## [Dataset extract]
•••••

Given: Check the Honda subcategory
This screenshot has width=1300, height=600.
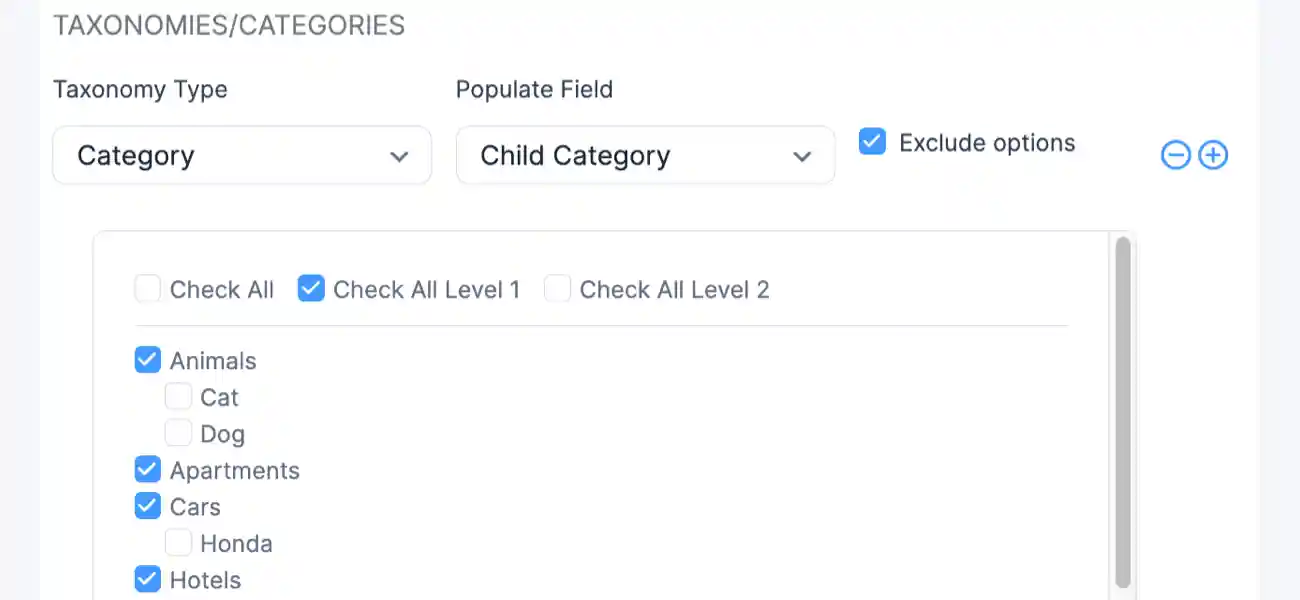Looking at the screenshot, I should (178, 542).
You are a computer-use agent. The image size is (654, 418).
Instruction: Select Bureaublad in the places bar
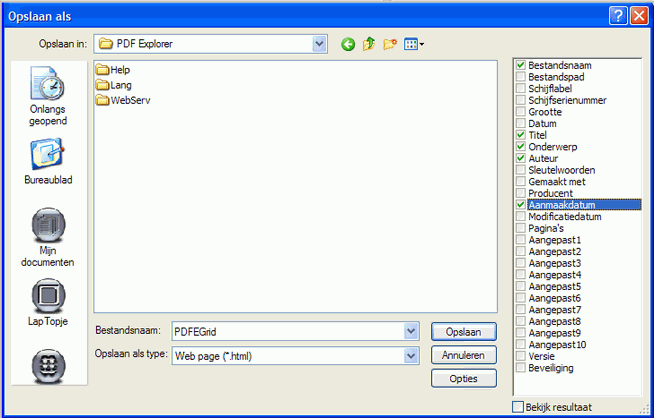(48, 162)
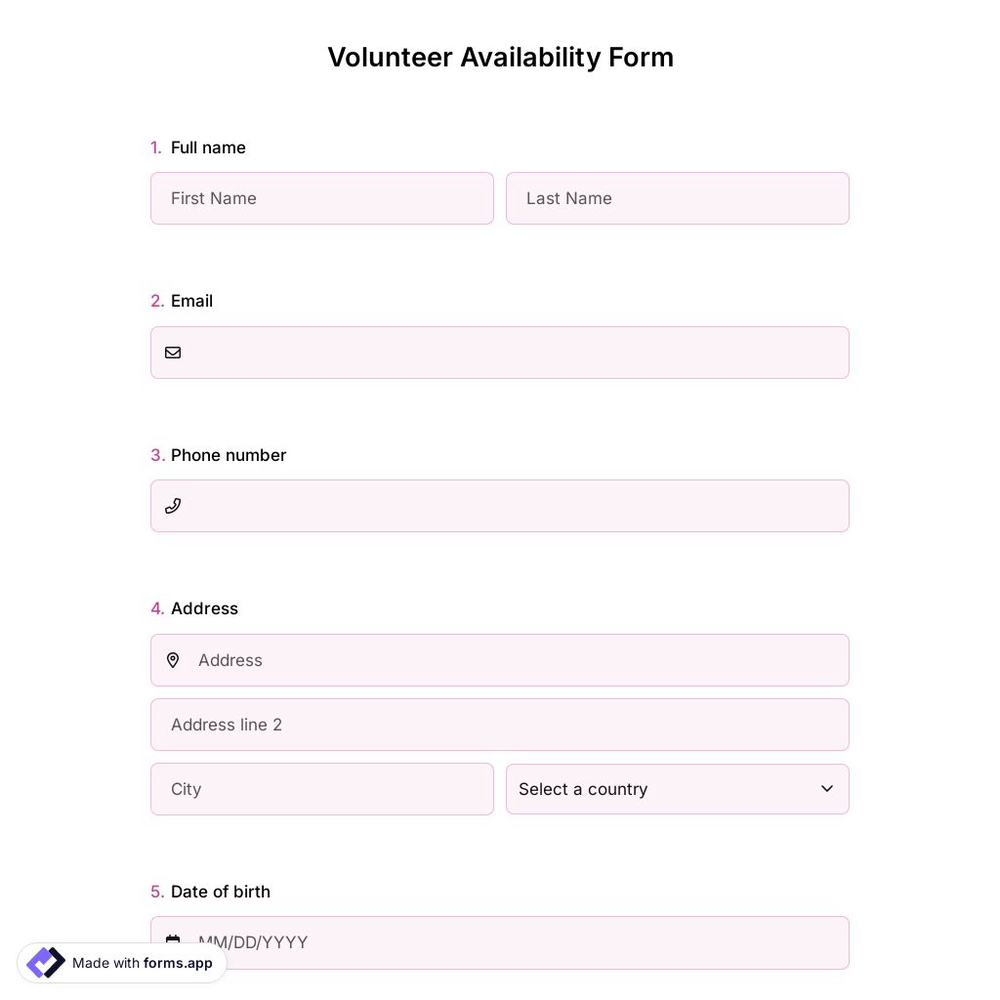Expand the country list for the Address section

pos(677,789)
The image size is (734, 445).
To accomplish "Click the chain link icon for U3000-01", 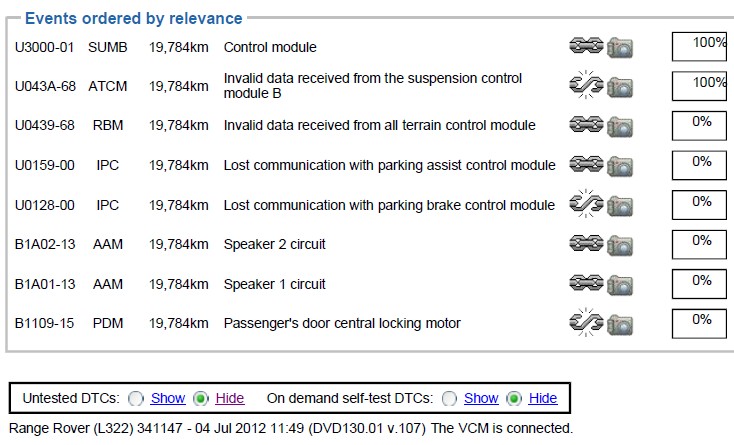I will (586, 46).
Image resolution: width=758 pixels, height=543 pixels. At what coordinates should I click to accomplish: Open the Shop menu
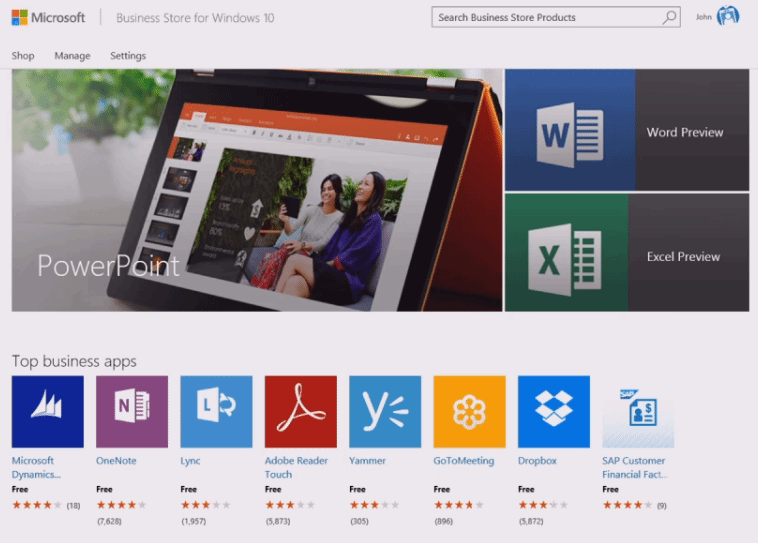coord(23,56)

•••••

Render the entries as a two-column CSV with the columns instruction and response, starting with the line containing "Image resolution: width=758" and going on through the end of the entries. Put one entry per row, place each value in a single quoted field with line breaks replaced by spaces, and leave out the pictures.

## [Result]
instruction,response
"Image resolution: width=758 pixels, height=543 pixels. At what coordinates should I click to accomplish: Open the Shop menu","coord(23,56)"